# [Required action]
Beneath this instruction is a listing; print exactly the lines in it starting at the line that contains "Where should I" and going through the line that contains "Click the pencil".

# [Available data]

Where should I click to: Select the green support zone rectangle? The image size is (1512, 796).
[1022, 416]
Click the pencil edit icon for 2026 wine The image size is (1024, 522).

* * *

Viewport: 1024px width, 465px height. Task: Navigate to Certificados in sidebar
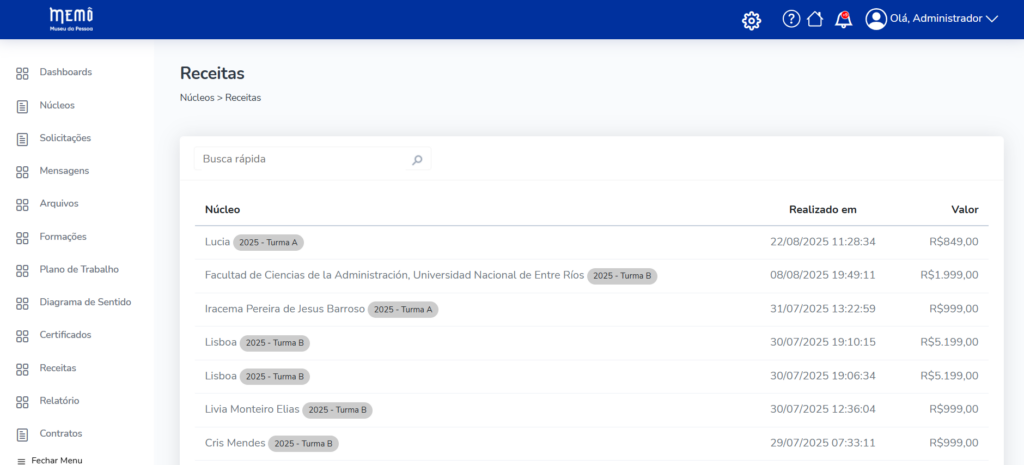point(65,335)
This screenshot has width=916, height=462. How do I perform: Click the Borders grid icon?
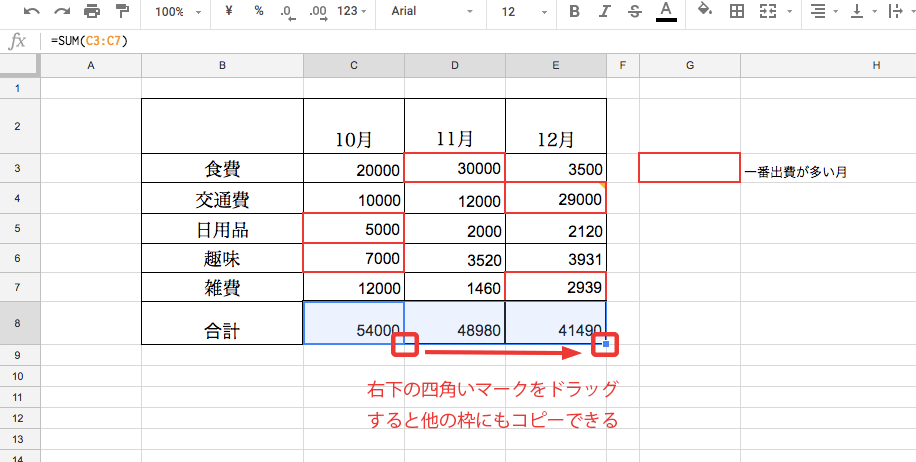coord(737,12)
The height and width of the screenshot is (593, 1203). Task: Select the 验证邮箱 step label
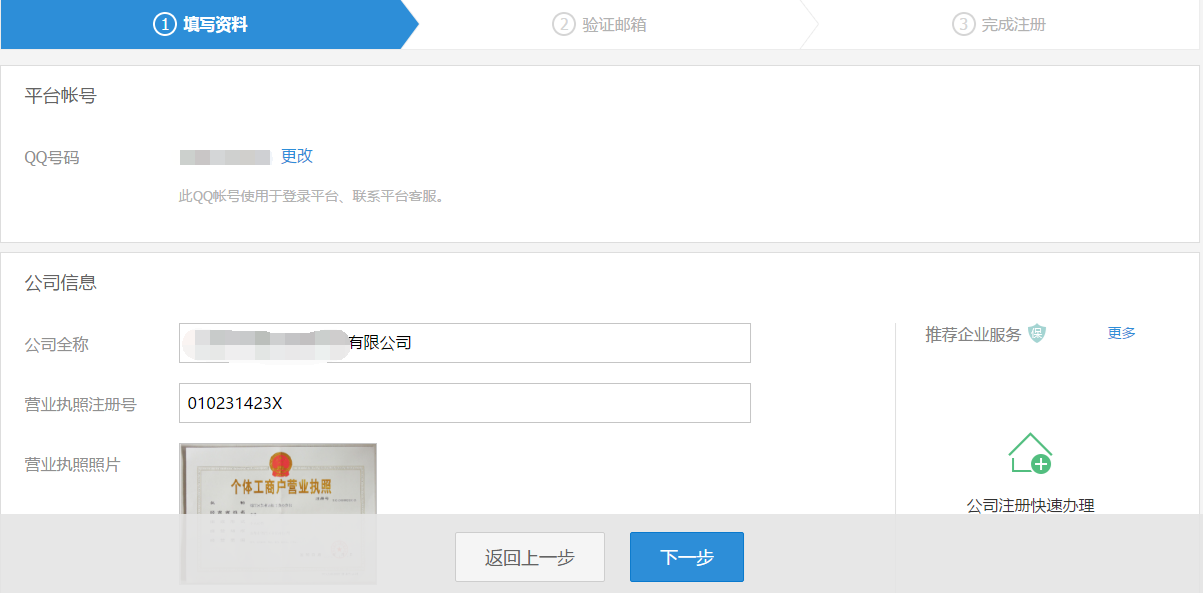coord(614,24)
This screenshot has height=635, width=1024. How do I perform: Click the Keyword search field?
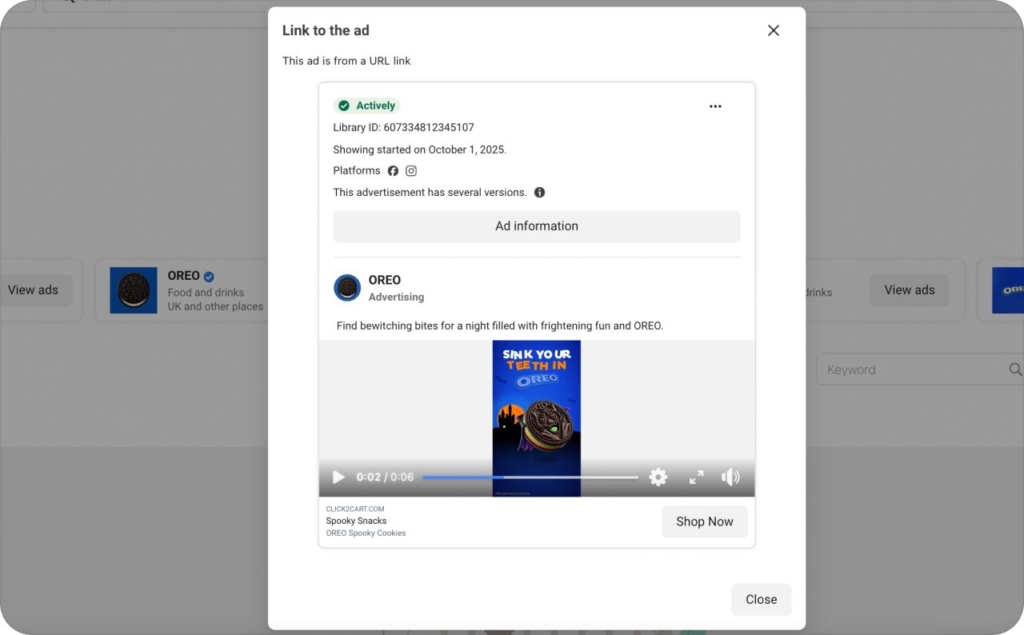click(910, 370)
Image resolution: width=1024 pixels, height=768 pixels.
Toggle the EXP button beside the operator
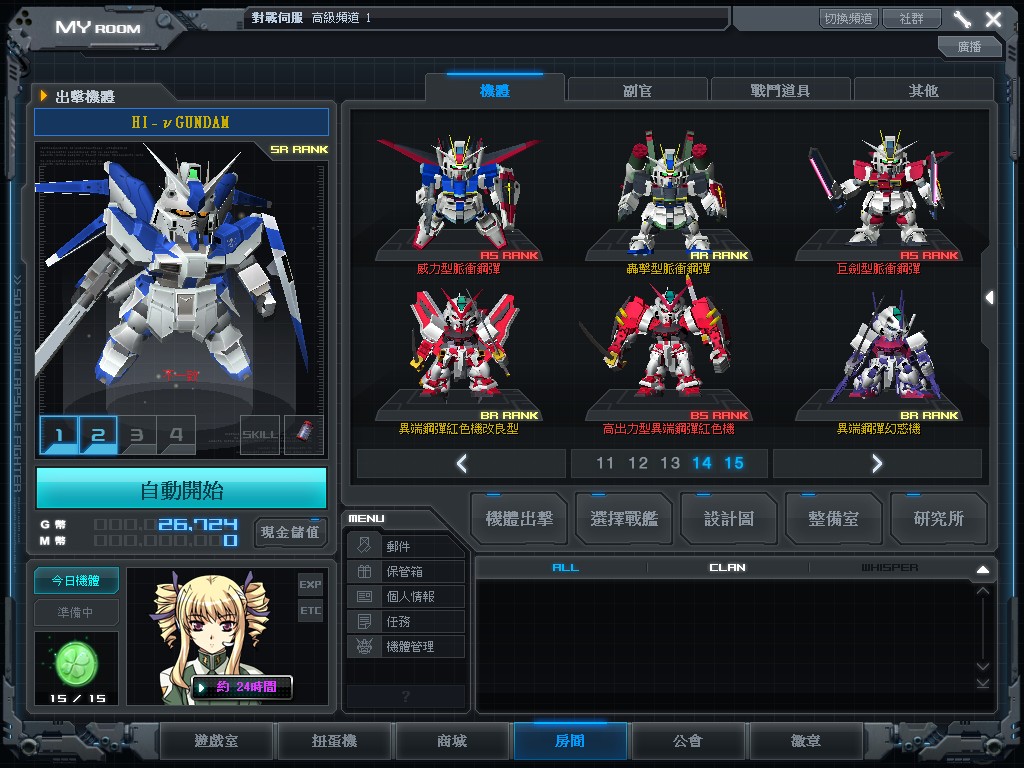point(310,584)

...

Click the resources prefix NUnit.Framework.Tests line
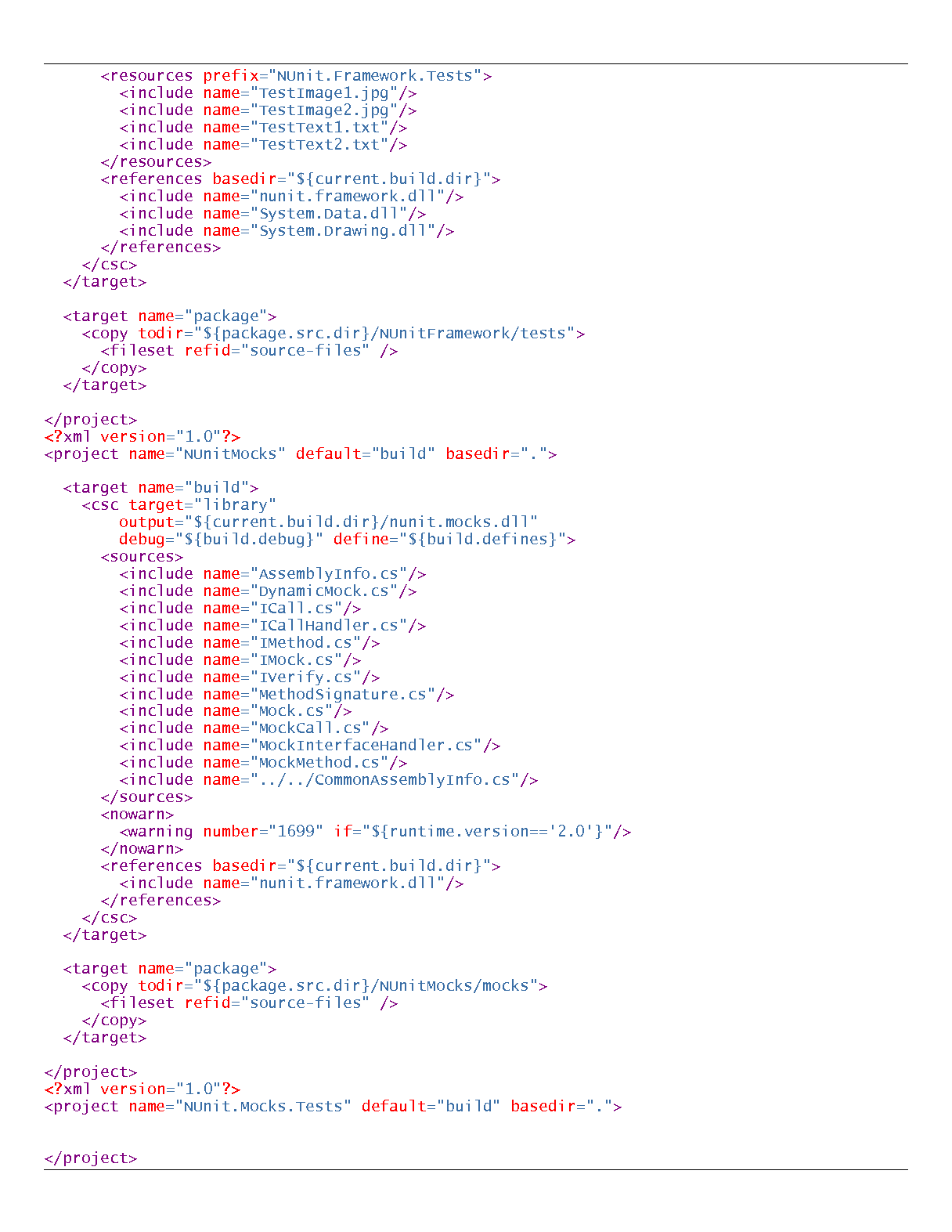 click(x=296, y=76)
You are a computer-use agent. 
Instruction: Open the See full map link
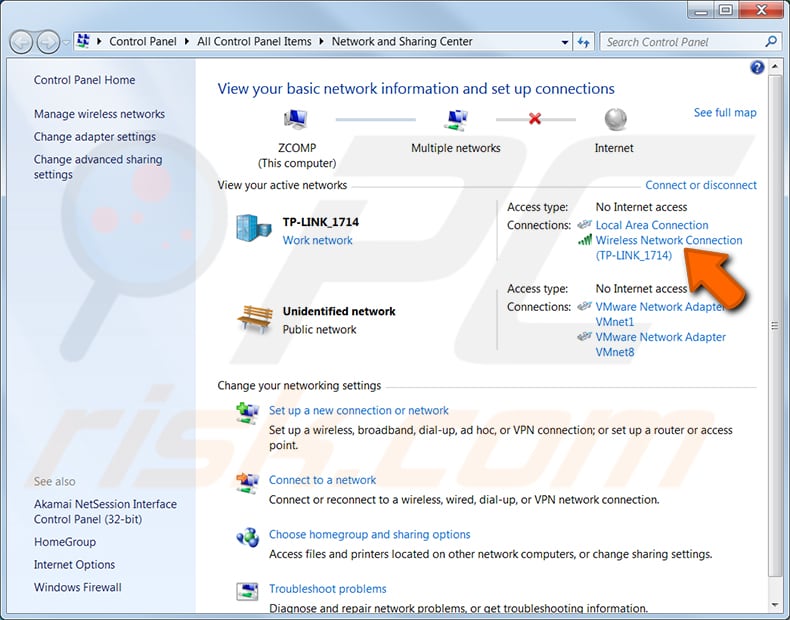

# [Solved exercise]
Where should I click to: Select the green support zone rectangle? The image size is (1512, 796).
[1022, 416]
Click the pencil edit icon for 2026 wine The image size is (1024, 522).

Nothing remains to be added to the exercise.